CubicleOS is a prototype of a LibOS that allows to partition a monolithic system without the use of message-based IPC. CubicleOS works as a runtime partitioning engine, but requires changes to the software and relies on hardare support, the Intel MPK technology.
CubicleOS offers three core abstractions to component developers: (i) cubicles, which are isolated components; (ii) windows, which enable dynamic sharing across components; and (iii) cross-cubicle calls, which carry out control flow authorisation. Together, these abstractions provide spatial memory isolation, temporal memory isolation, and control flow integrity, respectively.

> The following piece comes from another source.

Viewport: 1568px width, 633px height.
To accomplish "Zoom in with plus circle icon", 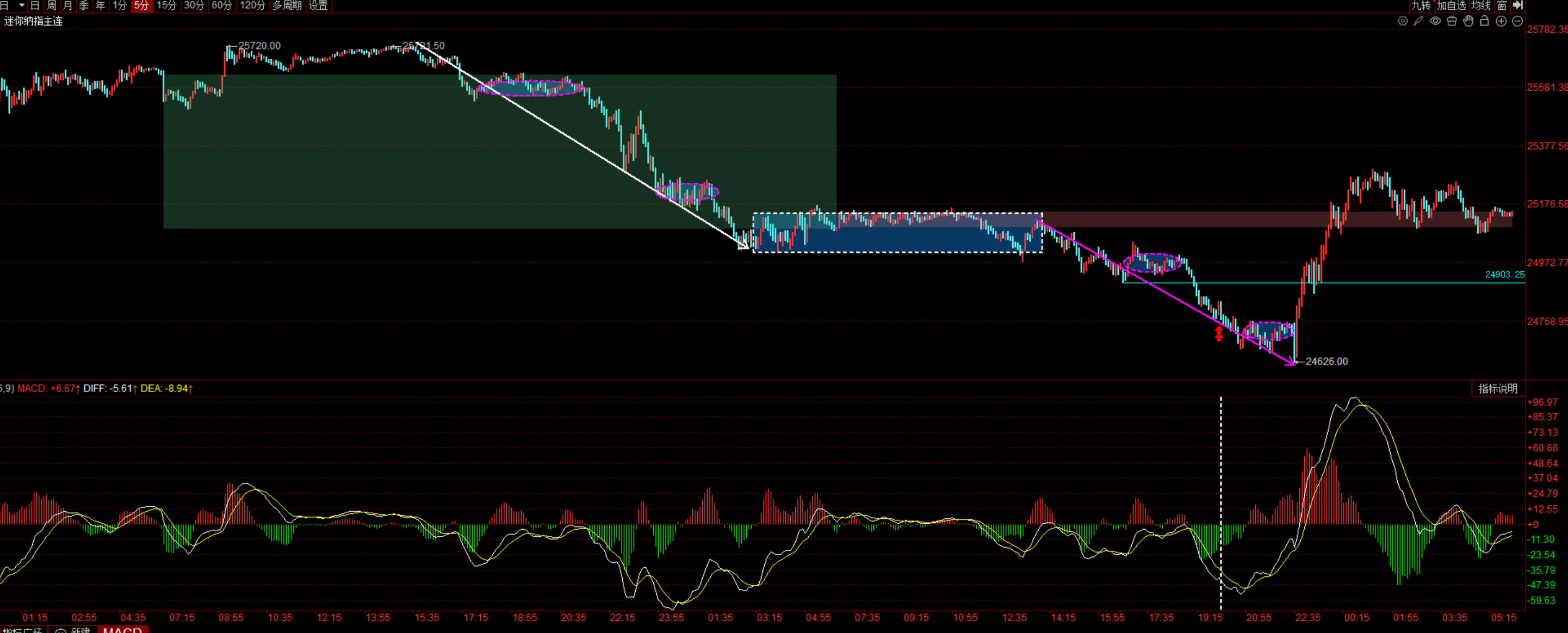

CubicleOS is implemented on top of Unikraft, a featurerich library OS that can execute existing POSIX-compatible applications, and runs on top of an existing host OS such as Linux.
You can find detailes about the project, motivation, design and etc here:
Vasily A. Sartakov, Lluis Vilanova, Peter Pietzuch: CubicleOS: A Library OS with Software Componentisation for Practical Isolation, accepted to The 26th International Conference on Architectural Support for Programming Languages and Operating Systems (ASPLOS'21), ACM, 2021
You may want to install some of these packages:
apt install -y build-essential libncurses-dev python3 expect-dev moreutils flex unzip bison wget libxml2-utils tclsh \
python python-tempita python-six python-future python-ply xorriso qemu-system-x86 curl gawk
Check out:
git clone https://github.com/lsds/cubicleos
cd check_mpk
gcc ./check.c
./a.out
Expected output:
pkey alloc = 1
pkey: Success
cd cubicleos/sqlite
make
cd ../kernel/
LD_LIBRARY_PATH=./sqlite unbuffer ./loader sqlite --size 100 -mmap 0 --stats testing | ts -s '%M:%.S'
you can use sqlite3
and sqlite4
, they deploy different number of cubicles.
There are several options that you can add by changing Makefile or loader.c:
- NOMPK: Loader implements cross-cubicle calls, but cubicles are not protected. Works on any suitable hardware and does not require porting.
- ALLOW_APP: There is no isolation between LibOS and Application, but the LibOS is partitioned. Allows to run non-modified Applications.
- ALLOW_ALL: All cross-cubicle accesses are alowed and don't require Windows. Allows to estimate the overhead of cross-cubicle calls.
- DEBUG, WDEBUG, WDEBUG2: various forms of debug information
- WDOT: used to generate DOT diagrams. generates raw data, requires post-processing
- NWRAP: do not use cross-cubicle calls and MPK. Just run a set of linked modules.
- getcontext.S setcontext.S coro.h ucontext_i.h: Implements low-level switching mechanic. Each cross-cubicle call -- coroutine-like switch
- elf_hook.h elf_hook.c plthook_elf.c plthook.h: used to patch GPT and properly parse ELF symbols. Only one will be used in the future.
- mini-printf.c mini-printf.h: printf inside a trap, needed for debuging at some stage of the development
- Makefile: Compiles dependencies, re-link binaries as separate .so libraries.
- fig.py: parses unikraft/unikraft.ll and generates cross-cubicle calls for each public function. Generates gen_hooks.h.
- loader.c headers.h: The Monitor. Loads libraries into memory, patches GPT, intercepts cross-cubicle calls, switches pages between cubicles.
The project is a proof-of-concept and at a very early development stage. It does not pretend to be ready-to-use. It likely has various flaws, requires significant improvement, and refactoring.
Early prototypes use semi-automatic window management. Now all windows 'manual' and this macro just shows the orgiginal form of variables.
There is a known bug inside Unikraft or CubicleOS. It appears once per 10 or 20 runs:
[ 9971.877293] CRIT: [libramfs] dlmemreq.c @ 41 : cannot allocate memory (262144000) for RAMFS
You need to stop the test, kill all relevant processes, and start again.
Different OSes and Kernels somethimes have a slightly different structure of /proc/self/mem, which we parse at start. We tested CubicleOSs with Debian 10 and Linux kernel 4.4.0.